— Problem statement —
Print every line of the listing below word for word, leaving out the pictures.

— Pointing data for screenshots and documents —

-- -- --

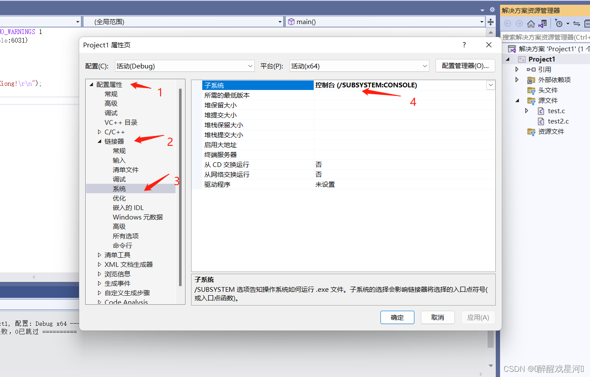This screenshot has height=377, width=590.
Task: Click the 源文件 folder icon
Action: pos(531,100)
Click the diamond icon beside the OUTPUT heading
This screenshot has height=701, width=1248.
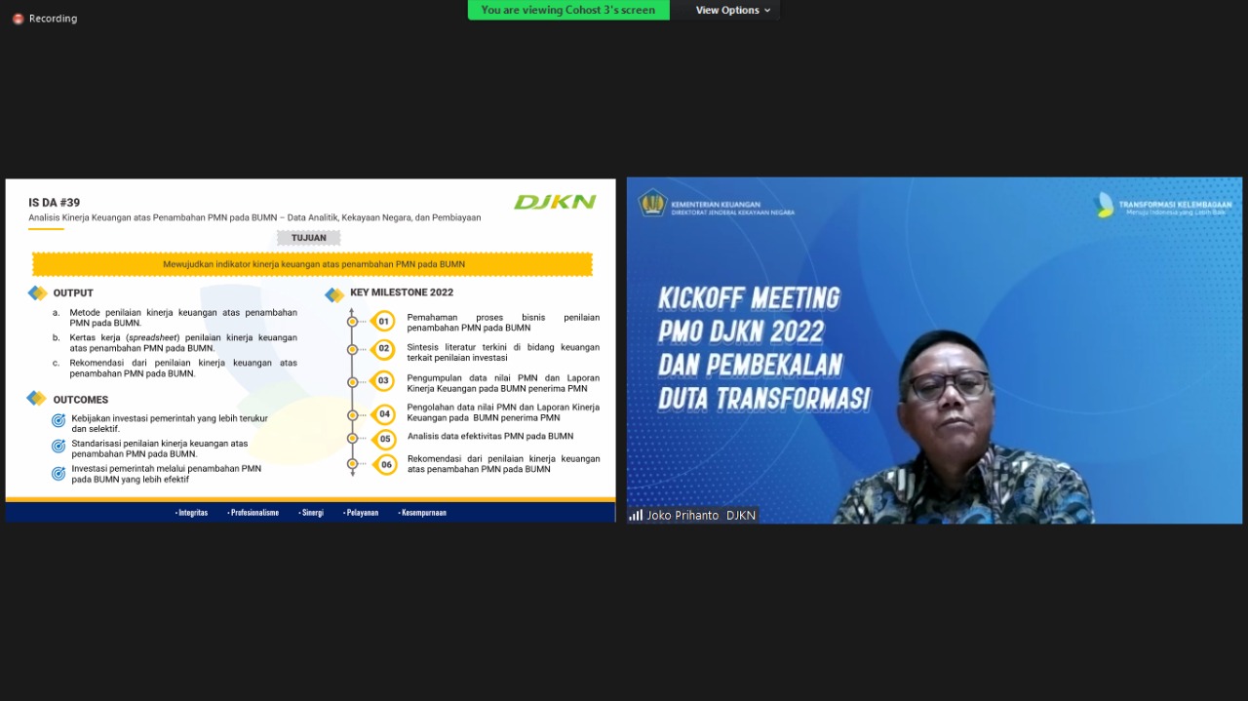37,292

-- -- --

— Solution to the exercise —
This screenshot has height=377, width=590.
Task: Click the 源文件 folder icon
Action: pos(531,100)
Click the diamond icon beside the OUTPUT heading
This screenshot has height=701, width=1248.
37,292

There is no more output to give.